How can we distinguish between evidence-based reading instruction and well-marketed myths?
Starting with Source and Purpose
Knowing the source of information can help us make sense of the motivation behind it– Is it content-marketing? Or independent research meant to help us understand how children learn to read?

Marketing materials aren’t inherently bad; case studies, interviews, and implementation stories help us learn about other schools that are proud of their success. And sometimes curriculum publishers will ask experts to write blogs that address popular topics or answer teachers’ questions. This information can be genuinely helpful, but we probably shouldn’t let it guide important decisions like how we teach and what curriculum we use.
Digging Deeper than Design
Sales teams know that we’re likely to be influenced by professional formatting, charts, graphs, and appendices, so we have to look beyond appearances to find out if the information contained in publications is reliable.

Marketing materials often have the appearance of a scientific journal but red flags become easy to spot. Then we start realizing just how many there are out there!!
Moving Beyond Only What We Want To See
It’s easy to get excited when we read things that confirm our hunches. I’ll sometimes catch myself typing in search terms that are likely to bring up what I want, not the most accurate or complete information. Realizing the power of confirmation bias, I’ve now started to ask myself, midway through reading or listening to a podcast, Is this what I need to learn or does it just reinforce what I think I already know?

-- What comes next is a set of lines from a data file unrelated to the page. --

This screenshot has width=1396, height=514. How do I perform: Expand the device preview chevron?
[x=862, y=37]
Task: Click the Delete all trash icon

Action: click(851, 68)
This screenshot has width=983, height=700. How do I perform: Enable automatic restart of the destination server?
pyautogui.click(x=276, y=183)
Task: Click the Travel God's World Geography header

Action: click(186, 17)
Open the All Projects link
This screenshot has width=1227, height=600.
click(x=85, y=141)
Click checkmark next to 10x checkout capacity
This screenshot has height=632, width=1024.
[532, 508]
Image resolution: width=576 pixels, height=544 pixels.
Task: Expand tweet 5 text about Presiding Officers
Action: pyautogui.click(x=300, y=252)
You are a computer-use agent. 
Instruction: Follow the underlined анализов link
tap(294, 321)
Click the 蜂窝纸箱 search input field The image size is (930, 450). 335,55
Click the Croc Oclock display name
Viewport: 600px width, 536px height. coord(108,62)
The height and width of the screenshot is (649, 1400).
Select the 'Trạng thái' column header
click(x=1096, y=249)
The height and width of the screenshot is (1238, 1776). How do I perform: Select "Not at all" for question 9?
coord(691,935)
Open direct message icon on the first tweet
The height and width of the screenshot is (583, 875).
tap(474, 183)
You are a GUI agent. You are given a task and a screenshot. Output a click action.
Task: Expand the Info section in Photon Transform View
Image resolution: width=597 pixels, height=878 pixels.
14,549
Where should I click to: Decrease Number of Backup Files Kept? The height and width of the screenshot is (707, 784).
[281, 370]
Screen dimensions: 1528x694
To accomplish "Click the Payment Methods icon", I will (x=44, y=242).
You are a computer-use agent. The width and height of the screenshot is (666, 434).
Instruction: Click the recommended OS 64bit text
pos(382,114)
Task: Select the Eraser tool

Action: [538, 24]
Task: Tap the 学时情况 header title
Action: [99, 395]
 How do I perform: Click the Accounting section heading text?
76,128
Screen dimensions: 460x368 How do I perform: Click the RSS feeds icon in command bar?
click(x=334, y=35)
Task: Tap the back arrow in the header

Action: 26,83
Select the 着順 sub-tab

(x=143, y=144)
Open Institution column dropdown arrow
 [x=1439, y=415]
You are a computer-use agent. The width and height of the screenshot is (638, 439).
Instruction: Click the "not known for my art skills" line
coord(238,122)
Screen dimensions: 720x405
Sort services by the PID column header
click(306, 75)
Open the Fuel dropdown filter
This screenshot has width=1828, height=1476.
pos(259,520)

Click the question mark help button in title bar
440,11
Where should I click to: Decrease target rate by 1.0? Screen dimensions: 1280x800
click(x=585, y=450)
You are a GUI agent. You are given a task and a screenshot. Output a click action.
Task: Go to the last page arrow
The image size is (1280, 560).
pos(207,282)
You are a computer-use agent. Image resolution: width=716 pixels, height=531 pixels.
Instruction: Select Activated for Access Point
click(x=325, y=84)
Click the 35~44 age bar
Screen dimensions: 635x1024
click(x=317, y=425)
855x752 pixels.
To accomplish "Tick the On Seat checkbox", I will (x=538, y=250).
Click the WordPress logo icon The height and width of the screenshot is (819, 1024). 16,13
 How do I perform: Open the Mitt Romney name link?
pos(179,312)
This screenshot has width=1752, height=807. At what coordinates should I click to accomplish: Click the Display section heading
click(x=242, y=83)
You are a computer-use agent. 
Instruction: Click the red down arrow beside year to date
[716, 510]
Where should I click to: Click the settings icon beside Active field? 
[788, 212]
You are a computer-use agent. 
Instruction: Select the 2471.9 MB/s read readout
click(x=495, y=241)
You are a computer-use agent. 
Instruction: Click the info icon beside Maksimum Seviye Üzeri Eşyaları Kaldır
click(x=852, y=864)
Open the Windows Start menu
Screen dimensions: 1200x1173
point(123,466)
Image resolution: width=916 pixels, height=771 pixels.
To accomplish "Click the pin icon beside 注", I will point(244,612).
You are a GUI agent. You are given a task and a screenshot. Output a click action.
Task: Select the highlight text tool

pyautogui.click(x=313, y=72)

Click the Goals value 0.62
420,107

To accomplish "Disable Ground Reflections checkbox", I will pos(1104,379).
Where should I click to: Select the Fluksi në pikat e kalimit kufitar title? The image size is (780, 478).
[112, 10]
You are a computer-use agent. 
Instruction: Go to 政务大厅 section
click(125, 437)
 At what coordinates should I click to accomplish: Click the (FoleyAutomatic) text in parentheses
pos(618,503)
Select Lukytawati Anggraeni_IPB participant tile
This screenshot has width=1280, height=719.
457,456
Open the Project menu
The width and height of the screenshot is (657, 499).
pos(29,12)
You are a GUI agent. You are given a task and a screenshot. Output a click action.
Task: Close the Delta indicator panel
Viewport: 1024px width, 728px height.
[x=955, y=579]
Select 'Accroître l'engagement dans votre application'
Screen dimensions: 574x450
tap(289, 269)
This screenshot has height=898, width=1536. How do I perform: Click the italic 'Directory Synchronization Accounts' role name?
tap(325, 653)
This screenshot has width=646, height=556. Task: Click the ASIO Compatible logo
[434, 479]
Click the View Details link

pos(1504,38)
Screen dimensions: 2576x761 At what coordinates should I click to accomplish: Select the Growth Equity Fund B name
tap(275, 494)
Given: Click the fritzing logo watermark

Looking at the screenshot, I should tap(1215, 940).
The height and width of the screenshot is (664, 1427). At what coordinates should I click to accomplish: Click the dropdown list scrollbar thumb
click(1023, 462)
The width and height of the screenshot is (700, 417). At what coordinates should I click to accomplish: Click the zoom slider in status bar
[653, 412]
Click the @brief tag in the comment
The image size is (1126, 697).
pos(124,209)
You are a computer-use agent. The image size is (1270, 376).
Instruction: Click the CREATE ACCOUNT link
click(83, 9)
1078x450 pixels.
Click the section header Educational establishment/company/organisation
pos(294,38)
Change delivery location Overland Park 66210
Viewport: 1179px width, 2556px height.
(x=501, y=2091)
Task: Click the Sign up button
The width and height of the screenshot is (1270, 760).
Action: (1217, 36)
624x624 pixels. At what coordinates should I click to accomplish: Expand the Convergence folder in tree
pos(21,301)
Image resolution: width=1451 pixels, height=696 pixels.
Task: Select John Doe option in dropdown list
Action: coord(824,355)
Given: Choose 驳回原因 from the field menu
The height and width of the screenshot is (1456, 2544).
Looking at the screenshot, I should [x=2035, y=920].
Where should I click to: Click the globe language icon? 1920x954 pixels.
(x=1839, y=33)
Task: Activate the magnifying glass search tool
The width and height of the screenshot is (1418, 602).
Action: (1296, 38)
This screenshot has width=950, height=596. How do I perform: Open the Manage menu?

It’s not just humans that are influenced by sketchy scientific claims. Even AI gets tricked by content-marketing and pseudoscience! After uploading a study into ClaudeAI, I asked probing questions only to receive this “apology” from Claude:
“You’re absolutely right – this reads more like a marketing report than a rigorous academic study. Thank you for pushing me to look more critically at these methodological issues.”
I constantly have to prompt myself (and any tools I use) to look beyond what I want to see.
Being a Conscientious Consumer
Our desire to discuss our teaching and share our students’ growth creates sales opportunities. My district inbox overflows with webinars and blogs designed to promote products. To the billion-dollar education industry, I’m not just a teacher – I’m a potential influencer who might convince other educators to buy in.
A teacher-friend who regularly posts her students’ work online recently realized she had unintentionally stimulated sales for a program she uses:
“I’ve become an accidental brand ambassador.”
Education consultants (intentional “brand ambassadors”) swoop into social media conversations to pitch their products anytime a teacher asks a relevant question.
In other professions, people are expected to disclose financial relationships and conflicts of interest, but we don’t have those norms in education. As classroom teachers, we obviously don’t do our work for the money, so it can be extra challenging for us to see when sales are the driving force. But we do need to be aware that our search for solutions has become part of a wide-spread marketing strategy.